JAKARTA – Peneliti dari Amnesty International Indonesia, Ari Pramuditya, mengatakan temuan tim gabungan pencari fakta (TGPF) kasus rentetan pembunuhan di Kabupaten Intan Jaya, Papua, justru menimbulkan ambigu. Kesimpulan ambigu itu terlihat dari temuan TGPF yang menyebutkan dua kemungkinan pelaku pembunuhan Pendeta Yeremia Zanambani, yaitu aparat atau pihak ketiga.
Ari mengatakan kesimpulan TGPF itu berbeda dengan dugaan pelaku pembunuhan terhadap dua prajurit Tentara Nasional Indonesia (TNI) dan seorang warga Intan Jaya, yang waktunya berdekatan dengan kematian Yeremia. Tim gabungan justru secara terang-benderang menyebut pelaku pembunuhan ketiganya adalah kelompok kriminal bersenjata (KKB).
"TGPF harusnya bisa memberi titik terang.
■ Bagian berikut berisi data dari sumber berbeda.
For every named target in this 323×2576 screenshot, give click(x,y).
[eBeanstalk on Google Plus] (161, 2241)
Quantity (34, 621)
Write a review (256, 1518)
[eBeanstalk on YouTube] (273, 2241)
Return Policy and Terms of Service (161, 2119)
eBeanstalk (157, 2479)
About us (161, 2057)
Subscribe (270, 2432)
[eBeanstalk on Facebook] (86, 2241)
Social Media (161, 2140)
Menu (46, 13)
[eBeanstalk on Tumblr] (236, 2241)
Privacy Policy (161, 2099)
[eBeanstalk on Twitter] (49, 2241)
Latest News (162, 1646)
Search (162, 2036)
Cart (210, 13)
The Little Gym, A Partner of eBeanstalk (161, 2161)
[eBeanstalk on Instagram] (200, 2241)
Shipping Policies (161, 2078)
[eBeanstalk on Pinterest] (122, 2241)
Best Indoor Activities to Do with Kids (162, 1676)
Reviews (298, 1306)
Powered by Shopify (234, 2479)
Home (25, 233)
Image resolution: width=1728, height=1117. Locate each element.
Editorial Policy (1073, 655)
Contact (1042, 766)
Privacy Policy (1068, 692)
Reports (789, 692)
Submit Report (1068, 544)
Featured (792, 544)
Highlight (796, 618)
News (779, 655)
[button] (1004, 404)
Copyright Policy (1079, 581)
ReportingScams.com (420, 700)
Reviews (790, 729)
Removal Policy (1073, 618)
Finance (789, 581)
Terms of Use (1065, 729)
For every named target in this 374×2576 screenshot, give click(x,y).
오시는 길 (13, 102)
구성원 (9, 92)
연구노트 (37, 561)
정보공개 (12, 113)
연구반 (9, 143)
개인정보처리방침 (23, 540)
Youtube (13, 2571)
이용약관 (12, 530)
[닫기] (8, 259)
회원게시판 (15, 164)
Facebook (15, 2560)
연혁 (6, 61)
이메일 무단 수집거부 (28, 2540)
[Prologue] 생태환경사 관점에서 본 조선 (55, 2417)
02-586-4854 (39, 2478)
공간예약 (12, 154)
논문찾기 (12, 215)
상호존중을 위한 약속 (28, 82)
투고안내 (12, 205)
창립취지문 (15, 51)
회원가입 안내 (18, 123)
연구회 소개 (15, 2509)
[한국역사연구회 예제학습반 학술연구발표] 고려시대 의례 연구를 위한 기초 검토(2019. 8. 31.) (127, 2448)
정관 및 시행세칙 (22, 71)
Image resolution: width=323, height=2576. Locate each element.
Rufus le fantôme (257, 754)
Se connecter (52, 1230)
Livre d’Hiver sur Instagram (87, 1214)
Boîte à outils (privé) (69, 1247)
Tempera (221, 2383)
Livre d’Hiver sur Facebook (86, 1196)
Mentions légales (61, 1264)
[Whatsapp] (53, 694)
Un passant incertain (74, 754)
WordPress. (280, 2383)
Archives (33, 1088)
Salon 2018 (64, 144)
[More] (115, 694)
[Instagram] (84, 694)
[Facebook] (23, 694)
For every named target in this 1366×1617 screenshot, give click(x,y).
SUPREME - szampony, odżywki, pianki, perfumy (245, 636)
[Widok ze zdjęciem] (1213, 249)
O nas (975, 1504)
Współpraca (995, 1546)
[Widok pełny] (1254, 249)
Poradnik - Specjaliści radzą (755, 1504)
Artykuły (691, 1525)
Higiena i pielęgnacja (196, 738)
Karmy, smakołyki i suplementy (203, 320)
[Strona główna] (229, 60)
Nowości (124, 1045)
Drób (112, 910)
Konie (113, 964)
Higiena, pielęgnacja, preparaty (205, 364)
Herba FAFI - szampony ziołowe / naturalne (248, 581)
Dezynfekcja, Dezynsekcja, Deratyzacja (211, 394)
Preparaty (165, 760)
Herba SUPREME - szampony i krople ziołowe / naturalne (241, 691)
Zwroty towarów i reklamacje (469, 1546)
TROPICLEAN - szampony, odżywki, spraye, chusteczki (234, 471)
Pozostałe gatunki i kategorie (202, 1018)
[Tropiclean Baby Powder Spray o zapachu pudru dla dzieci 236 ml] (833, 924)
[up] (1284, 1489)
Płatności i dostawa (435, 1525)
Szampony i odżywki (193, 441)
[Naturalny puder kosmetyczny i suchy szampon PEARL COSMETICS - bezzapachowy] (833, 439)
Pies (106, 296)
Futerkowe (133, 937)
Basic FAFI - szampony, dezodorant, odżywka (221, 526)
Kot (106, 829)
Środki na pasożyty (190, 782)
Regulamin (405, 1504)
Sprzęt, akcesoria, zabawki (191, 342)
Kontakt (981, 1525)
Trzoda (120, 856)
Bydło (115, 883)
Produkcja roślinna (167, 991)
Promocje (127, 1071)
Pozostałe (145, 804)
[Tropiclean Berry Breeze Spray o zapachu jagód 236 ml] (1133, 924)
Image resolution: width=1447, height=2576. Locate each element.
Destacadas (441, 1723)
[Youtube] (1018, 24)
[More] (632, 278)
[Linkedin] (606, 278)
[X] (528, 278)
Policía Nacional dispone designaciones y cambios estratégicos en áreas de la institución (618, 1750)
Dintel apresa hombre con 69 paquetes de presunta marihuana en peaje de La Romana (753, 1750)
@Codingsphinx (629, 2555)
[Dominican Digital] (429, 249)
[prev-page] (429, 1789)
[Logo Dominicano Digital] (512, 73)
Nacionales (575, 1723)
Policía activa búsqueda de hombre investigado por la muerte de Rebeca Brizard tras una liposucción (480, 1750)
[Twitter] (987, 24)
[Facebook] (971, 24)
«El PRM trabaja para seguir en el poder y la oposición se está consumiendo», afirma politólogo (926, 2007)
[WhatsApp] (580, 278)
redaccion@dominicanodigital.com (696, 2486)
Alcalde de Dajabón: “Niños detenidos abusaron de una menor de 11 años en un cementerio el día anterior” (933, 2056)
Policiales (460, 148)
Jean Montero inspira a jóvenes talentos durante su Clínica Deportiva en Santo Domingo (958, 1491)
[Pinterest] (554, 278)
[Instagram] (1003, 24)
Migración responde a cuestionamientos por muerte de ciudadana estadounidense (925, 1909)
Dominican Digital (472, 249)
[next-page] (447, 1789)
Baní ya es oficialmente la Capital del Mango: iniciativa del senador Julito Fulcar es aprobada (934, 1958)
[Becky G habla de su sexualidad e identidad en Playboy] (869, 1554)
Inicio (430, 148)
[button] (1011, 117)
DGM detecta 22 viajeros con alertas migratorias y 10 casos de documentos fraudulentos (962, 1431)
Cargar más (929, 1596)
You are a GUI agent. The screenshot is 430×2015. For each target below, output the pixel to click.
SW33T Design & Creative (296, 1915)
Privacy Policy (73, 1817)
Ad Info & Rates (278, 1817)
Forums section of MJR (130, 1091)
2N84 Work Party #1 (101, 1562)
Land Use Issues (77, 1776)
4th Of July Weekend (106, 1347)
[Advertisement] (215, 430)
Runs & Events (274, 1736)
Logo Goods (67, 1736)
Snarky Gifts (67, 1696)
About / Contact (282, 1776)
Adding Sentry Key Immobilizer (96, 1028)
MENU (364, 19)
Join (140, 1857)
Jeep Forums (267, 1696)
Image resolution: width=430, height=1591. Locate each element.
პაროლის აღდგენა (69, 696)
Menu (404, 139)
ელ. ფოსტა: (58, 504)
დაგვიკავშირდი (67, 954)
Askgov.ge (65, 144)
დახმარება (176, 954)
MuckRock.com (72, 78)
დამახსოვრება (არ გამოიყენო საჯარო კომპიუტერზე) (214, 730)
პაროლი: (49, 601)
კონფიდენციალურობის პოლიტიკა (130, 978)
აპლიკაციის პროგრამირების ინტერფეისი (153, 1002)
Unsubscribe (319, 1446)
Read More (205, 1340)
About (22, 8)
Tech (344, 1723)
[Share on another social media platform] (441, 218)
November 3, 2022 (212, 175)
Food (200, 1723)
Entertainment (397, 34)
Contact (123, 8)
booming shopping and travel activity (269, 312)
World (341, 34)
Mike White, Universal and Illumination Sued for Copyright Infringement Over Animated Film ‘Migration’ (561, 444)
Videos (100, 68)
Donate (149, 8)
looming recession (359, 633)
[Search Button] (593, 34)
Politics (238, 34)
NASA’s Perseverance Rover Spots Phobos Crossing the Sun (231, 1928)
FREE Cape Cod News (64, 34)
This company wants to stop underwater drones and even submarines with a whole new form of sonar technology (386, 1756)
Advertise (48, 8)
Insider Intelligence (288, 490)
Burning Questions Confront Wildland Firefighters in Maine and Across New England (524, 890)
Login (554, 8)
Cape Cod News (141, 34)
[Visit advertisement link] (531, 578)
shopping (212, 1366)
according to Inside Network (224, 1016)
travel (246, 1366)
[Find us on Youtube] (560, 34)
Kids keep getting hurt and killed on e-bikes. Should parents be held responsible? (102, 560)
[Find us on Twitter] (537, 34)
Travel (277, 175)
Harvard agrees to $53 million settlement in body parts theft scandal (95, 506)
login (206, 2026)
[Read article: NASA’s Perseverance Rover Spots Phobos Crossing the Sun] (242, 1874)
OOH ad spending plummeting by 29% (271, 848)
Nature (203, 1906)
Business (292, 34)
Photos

Kenapa dia bilang yang (dibunuh) KKB itu jelas dan (pembunuhan Yeremia) ini enggak jelas?" kata Ari, kemarin.
Ia mengatakan lembaganya juga menginvestigasi rentetan pembunuhan ini. Pihaknya menghubungi sejumlah pihak, termasuk tetangga Yeremia. "Keluarga bilangnya mengenali pelaku, dan dari citra satelit terlihat ada pos keamanan di seberang jalan dari rumah pendeta Yeremia yang ditempati sudah 9 bulan," ujar Ari.
Yeremia tewas tertembak di Distrik Hitadipa pada 19 September lalu. Dalam dua hari sebelum pembunuhan Yeremia, terjadi tiga insiden pembunuhan terpisah di Intan Jaya. Dua korban adalah prajurit TNI, yaitu Sersan Kepala Sahlan dan Prajurit Satu Dwi Akbar Utomo. Satu lagi seorang warga Intan Jaya bernama Badawi. Karena rentetan pembunuhan ini, Kementerian Koordinator Politik, Hukum, dan Keamanan membentuk TGPF.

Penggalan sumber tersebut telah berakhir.